Stored items
•••

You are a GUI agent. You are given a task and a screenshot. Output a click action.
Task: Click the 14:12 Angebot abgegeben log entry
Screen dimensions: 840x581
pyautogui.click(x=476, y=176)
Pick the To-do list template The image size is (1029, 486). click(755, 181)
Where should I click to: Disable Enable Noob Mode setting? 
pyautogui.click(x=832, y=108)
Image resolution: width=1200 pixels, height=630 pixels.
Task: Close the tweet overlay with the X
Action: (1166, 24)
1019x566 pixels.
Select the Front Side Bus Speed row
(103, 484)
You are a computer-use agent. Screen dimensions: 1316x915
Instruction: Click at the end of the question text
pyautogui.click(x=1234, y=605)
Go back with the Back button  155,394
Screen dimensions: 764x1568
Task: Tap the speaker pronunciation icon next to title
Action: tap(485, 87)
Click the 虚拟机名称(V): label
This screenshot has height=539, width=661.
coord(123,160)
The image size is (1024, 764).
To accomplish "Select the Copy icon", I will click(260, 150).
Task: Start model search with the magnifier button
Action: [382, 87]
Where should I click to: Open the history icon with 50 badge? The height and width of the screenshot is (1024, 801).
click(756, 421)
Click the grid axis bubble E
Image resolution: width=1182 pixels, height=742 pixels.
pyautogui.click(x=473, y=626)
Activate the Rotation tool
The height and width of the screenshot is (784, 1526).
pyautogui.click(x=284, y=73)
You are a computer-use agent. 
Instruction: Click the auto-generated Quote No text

•••

_PROBLEM DESCRIPTION_: Every record, start to finish: reproduce it word for word.

_EXPECTED ANSWER_:
You are a GUI agent. You are given a task and a screenshot. Output a click action.
Task: Click the 14:12 Angebot abgegeben log entry
Screen dimensions: 840x581
pyautogui.click(x=476, y=176)
Pick the To-do list template The image size is (1029, 486). click(755, 181)
Where should I click to: Disable Enable Noob Mode setting? 
pyautogui.click(x=832, y=108)
Image resolution: width=1200 pixels, height=630 pixels.
Task: Close the tweet overlay with the X
Action: (1166, 24)
1019x566 pixels.
Select the Front Side Bus Speed row
(103, 484)
You are a computer-use agent. Screen dimensions: 1316x915
Instruction: Click at the end of the question text
pyautogui.click(x=1234, y=605)
Go back with the Back button  155,394
Screen dimensions: 764x1568
Task: Tap the speaker pronunciation icon next to title
Action: tap(485, 87)
Click the 虚拟机名称(V): label
This screenshot has height=539, width=661.
coord(123,160)
The image size is (1024, 764).
To accomplish "Select the Copy icon", I will click(260, 150).
Task: Start model search with the magnifier button
Action: [382, 87]
Where should I click to: Open the history icon with 50 badge? The height and width of the screenshot is (1024, 801).
click(756, 421)
Click the grid axis bubble E
Image resolution: width=1182 pixels, height=742 pixels.
pyautogui.click(x=473, y=626)
Activate the Rotation tool
The height and width of the screenshot is (784, 1526).
pyautogui.click(x=284, y=73)
You are a computer-use agent. 
Instruction: Click the auto-generated Quote No text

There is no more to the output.